_Extracted material:_
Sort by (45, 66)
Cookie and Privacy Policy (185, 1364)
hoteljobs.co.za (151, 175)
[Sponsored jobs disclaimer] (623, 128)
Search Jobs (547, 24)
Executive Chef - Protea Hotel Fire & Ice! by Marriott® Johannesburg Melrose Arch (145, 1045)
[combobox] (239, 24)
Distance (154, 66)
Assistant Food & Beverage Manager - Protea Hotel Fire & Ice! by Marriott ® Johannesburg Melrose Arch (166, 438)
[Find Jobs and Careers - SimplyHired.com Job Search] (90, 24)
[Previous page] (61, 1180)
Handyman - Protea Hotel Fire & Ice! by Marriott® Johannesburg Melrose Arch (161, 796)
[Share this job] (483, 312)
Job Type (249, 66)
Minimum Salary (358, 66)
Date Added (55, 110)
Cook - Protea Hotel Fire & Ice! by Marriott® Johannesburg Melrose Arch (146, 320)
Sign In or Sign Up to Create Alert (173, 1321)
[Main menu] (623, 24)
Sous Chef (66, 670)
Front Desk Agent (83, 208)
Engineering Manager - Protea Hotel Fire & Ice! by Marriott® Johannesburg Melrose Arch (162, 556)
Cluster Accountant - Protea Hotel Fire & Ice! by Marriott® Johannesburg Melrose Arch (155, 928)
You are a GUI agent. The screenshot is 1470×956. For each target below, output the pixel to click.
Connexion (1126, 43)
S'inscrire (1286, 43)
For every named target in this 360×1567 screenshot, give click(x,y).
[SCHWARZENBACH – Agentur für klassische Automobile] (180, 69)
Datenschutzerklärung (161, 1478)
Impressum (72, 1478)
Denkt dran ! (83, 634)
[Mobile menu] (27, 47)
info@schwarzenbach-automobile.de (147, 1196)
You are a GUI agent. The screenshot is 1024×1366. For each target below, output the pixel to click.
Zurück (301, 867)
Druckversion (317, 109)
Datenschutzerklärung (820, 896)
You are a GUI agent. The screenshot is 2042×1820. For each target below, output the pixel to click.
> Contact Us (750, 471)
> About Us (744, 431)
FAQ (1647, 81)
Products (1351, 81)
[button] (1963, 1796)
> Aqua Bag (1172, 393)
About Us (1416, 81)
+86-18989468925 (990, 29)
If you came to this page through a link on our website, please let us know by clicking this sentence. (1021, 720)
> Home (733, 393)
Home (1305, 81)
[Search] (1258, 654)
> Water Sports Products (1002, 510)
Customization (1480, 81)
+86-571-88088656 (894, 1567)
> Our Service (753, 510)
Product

_Assigned task:_ Your task for the entries above: copy exactly the span starting with the line with "About Us (1416, 81)" and going on through the line with "Customization (1480, 81)", both lines included, and nothing else.

_Result of this exercise:_
About Us (1416, 81)
+86-18989468925 (990, 29)
If you came to this page through a link on our website, please let us know by clicking this sentence. (1021, 720)
> Home (733, 393)
Home (1305, 81)
[Search] (1258, 654)
> Water Sports Products (1002, 510)
Customization (1480, 81)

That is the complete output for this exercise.